> _ЧТО СДЕЛАТЬ_:
Перепишите из приведенного ниже отрывка о ювенальном правосудии текст, начиная со слов «Постановление это определило» и продолжая вплоть до слов «в нашей стране.».

Смекни!
smekni.com

Ювенальное правосудие (стр. 5 из 14)

Формальным рубежом карательной переориентации уголовной политики в отношении несовершеннолетних стало постановление ЦИК и СНК СССР от 7 апреля 1935 г. «О мерах борьбы с преступностью среди несовершеннолетних».

Постановление это определило на долгие годы недемократическую прокурорскую и судебную практику в отношении несовершеннолетних. Содержание этого документа дает основание связать его с другими постановлениями, положившими начало политических репрессиям и массовым нарушениям прав человека в нашей стране.


2. Правосудие в отношении несовершеннолетних – российский и зарубежный опыт

2.1 Ювенальная юстиция зарубежных стран в наши дни

Эффективность отправления правосудия в отношении несовершеннолетних в США в конце XIX – начале XX века во многом определялось фигурой судьи.

«Личность судьи, – отмечал известный судья по делам несовершеннолетних Бэрроу, – является элементом огромного значения для успеха всякого «детского» суда. Такой суд не может быть отправляем по автоматическим или механическим моделям… Стойкий гуманный человек, обладающий тактом, большим личным влиянием и знанием закона, знающий детей и могущий снискать их доверие, является тем человеком, который нужен для этого дела».

> _СВЕДЕНИЯ_:
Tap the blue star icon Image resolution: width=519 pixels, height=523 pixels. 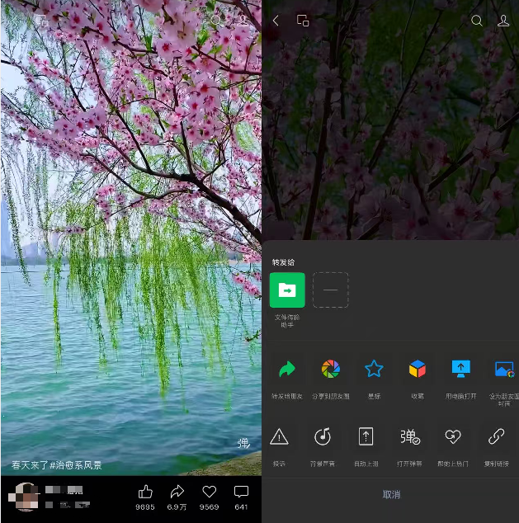pyautogui.click(x=374, y=370)
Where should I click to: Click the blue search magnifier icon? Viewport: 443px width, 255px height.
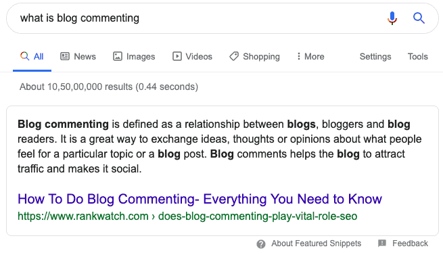pyautogui.click(x=419, y=18)
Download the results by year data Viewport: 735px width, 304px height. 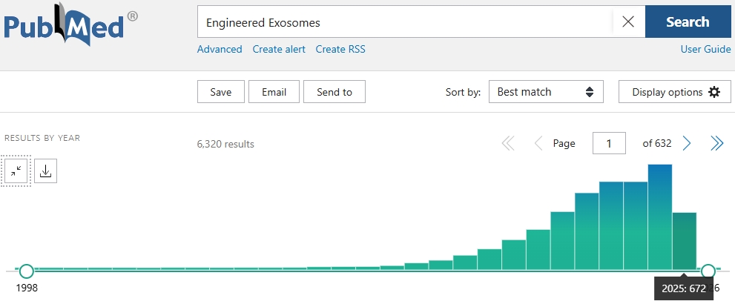(x=45, y=171)

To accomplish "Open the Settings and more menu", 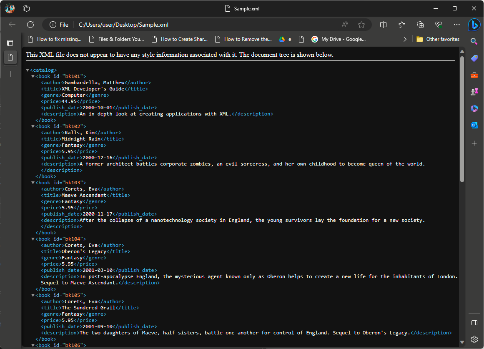I will coord(457,25).
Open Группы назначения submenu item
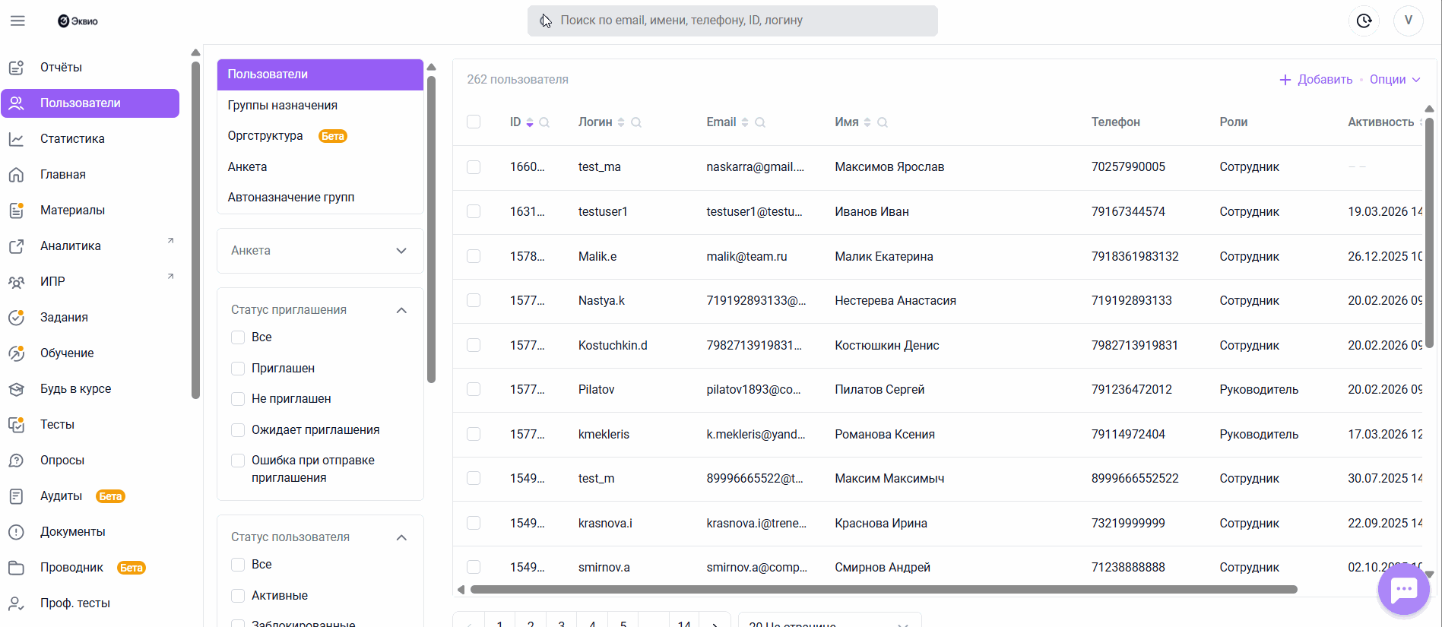Viewport: 1442px width, 627px height. [283, 106]
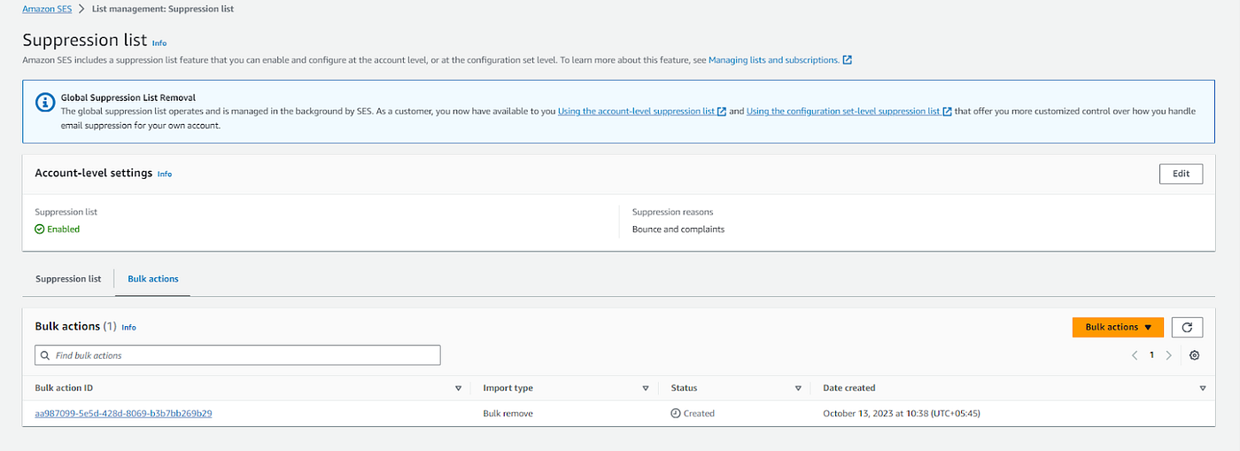Go to previous page arrow

pos(1135,355)
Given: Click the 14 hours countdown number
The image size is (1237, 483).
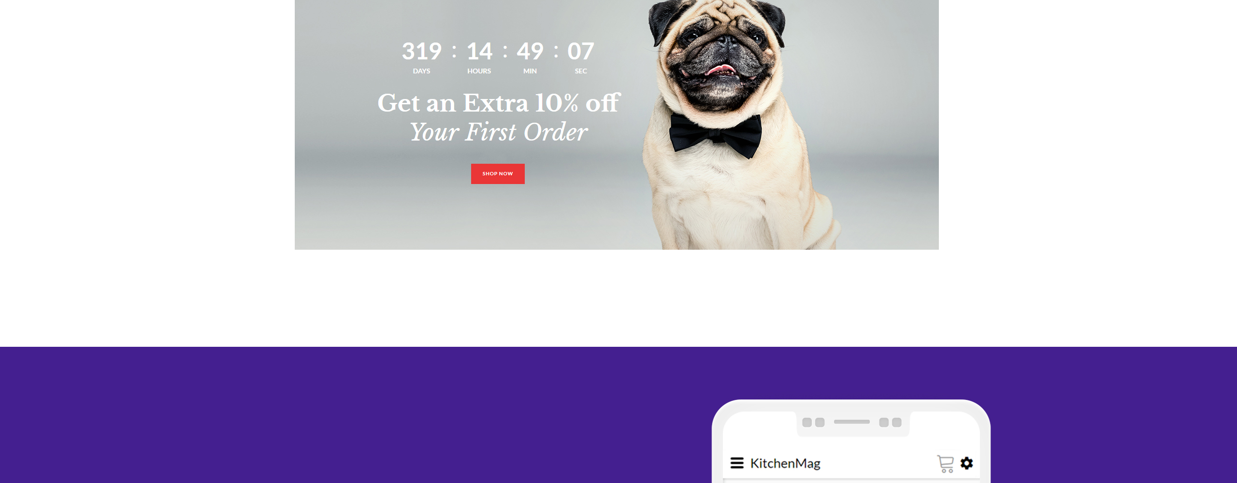Looking at the screenshot, I should click(479, 51).
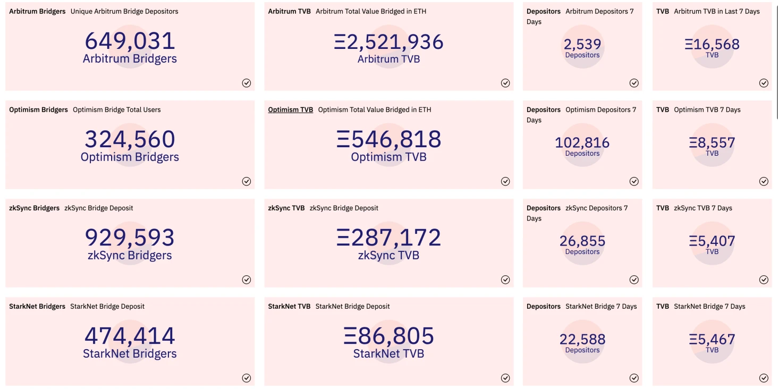Select the zkSync Bridgers card title

pyautogui.click(x=34, y=208)

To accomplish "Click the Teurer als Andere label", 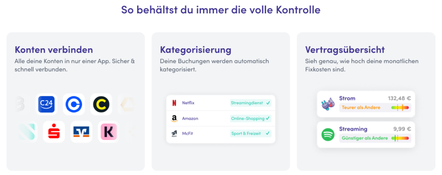I will (361, 108).
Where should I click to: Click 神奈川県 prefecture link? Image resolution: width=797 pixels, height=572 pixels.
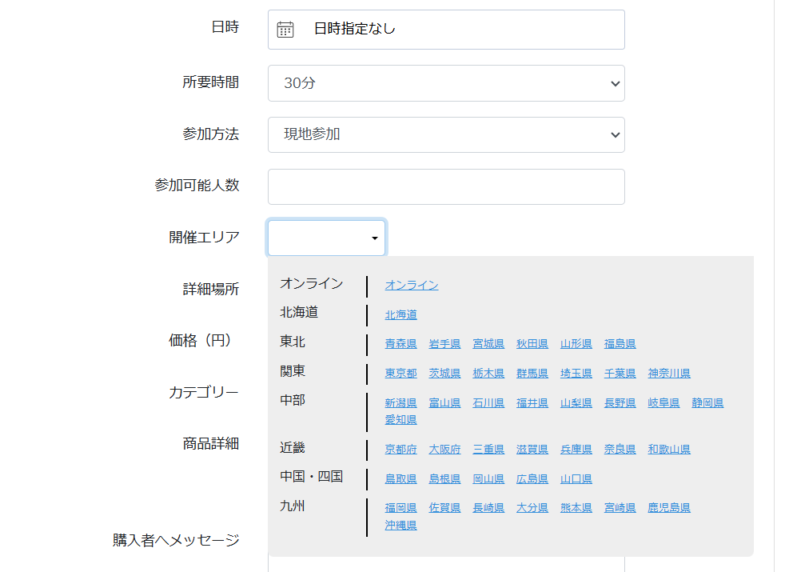[x=669, y=373]
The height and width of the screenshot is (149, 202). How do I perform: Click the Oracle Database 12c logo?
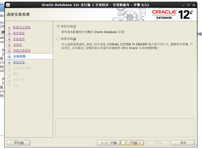(172, 15)
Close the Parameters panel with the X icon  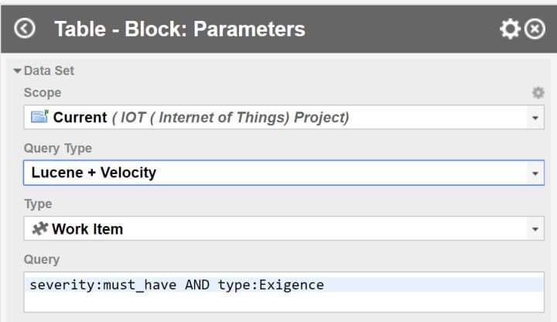pos(535,29)
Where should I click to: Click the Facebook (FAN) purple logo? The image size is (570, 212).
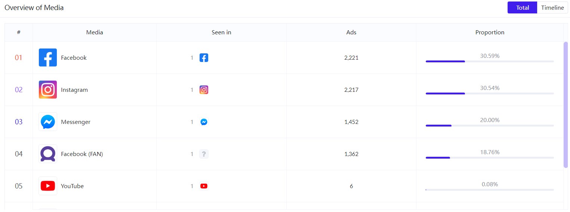48,154
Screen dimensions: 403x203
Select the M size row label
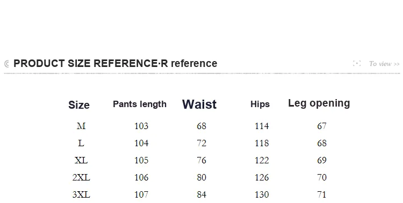(81, 126)
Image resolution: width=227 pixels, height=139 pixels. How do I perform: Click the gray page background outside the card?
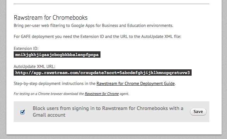(3, 69)
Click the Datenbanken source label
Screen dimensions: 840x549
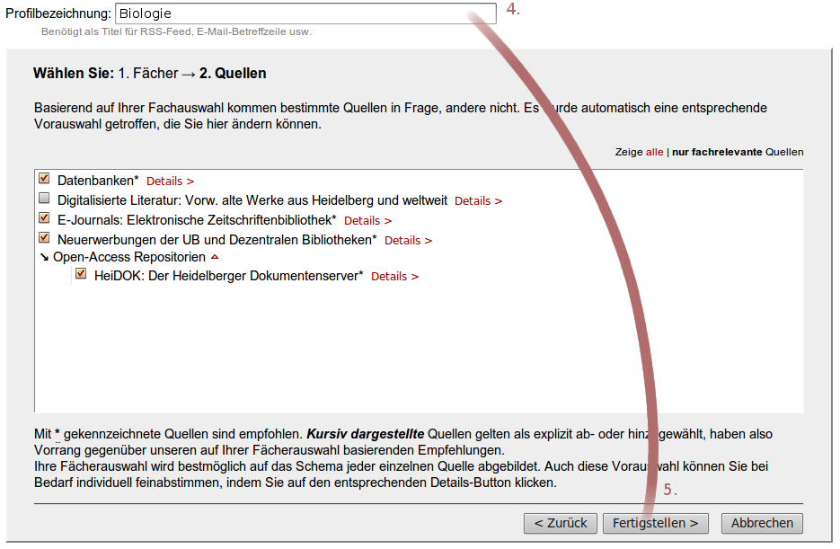98,181
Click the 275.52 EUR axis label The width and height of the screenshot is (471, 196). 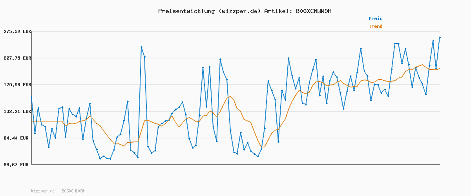(17, 31)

> _РЕШЕНИЕ ЗАДАНИЯ_:
Постановление это определило на долгие годы недемократическую прокурорскую и судебную практику в отношении несовершеннолетних. Содержание этого документа дает основание связать его с другими постановлениями, положившими начало политических репрессиям и массовым нарушениям прав человека в нашей стране.